### Task brief
Find the word "computer" in the listing, and copy out each line where it turns up.

··· Data to examine

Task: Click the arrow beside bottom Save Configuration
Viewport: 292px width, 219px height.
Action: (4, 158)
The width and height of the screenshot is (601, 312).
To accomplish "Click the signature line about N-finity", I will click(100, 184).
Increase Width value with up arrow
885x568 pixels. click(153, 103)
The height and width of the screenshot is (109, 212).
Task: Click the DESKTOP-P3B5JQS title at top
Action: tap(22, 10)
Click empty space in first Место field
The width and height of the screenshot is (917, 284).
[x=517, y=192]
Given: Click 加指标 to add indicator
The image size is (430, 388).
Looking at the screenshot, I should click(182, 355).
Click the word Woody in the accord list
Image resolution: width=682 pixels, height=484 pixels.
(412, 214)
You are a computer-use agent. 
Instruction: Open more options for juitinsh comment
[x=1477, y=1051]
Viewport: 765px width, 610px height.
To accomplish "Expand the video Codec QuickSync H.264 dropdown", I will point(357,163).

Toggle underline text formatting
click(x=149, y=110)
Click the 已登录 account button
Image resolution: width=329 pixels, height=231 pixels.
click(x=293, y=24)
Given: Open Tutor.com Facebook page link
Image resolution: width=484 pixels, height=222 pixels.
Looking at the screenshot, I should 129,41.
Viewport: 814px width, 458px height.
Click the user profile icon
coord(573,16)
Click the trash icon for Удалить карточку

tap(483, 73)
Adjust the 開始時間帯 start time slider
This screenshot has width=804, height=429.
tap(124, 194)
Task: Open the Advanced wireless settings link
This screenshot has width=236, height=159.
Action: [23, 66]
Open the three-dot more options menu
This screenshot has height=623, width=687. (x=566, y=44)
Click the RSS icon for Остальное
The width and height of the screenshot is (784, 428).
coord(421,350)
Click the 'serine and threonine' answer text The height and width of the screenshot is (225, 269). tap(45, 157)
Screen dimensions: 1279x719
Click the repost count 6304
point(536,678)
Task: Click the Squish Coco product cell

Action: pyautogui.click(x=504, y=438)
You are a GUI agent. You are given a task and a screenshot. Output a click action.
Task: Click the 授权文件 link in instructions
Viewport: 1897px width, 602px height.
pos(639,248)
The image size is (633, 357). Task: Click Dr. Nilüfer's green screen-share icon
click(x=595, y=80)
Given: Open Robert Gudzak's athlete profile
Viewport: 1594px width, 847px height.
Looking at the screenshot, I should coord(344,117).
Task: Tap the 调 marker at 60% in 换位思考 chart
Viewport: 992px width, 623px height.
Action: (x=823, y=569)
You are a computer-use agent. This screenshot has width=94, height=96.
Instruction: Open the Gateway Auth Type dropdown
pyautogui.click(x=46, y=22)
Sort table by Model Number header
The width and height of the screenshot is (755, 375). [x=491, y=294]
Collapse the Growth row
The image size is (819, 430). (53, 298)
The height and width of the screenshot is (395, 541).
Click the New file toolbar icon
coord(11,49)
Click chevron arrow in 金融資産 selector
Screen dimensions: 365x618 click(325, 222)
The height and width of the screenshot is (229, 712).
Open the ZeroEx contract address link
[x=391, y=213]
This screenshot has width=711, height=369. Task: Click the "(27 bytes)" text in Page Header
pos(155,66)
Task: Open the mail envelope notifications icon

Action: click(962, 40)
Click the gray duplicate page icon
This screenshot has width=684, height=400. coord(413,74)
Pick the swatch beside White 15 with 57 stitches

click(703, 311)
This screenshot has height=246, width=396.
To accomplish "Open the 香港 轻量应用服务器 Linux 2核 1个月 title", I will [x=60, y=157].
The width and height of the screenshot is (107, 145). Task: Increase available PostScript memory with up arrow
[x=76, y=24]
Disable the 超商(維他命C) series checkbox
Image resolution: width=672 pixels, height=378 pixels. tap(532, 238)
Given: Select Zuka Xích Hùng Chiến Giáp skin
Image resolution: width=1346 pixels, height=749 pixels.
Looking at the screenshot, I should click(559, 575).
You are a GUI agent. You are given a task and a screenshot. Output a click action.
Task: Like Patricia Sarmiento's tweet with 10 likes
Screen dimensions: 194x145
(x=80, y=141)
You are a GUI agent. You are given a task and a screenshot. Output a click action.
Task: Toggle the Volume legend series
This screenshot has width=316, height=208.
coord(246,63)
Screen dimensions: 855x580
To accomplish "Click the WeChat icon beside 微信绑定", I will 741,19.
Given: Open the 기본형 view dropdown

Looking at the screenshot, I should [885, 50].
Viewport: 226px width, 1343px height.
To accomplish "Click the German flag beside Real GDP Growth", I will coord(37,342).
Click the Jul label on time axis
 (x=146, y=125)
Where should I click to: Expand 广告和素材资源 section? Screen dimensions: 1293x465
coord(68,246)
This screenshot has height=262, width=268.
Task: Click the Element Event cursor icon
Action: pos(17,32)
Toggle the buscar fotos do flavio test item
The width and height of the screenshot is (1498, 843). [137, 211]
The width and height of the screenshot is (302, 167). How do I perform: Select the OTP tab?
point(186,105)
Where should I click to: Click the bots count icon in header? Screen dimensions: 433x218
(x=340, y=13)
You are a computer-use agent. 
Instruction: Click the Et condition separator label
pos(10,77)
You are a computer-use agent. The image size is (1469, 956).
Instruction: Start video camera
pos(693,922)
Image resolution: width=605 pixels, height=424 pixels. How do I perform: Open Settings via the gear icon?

······

### Your solution
You are a computer-use agent. 
You are a computer-use agent. This screenshot has width=94, height=96.
You are a computer-use agent. 
You are a computer-use agent. The image size is (1469, 956).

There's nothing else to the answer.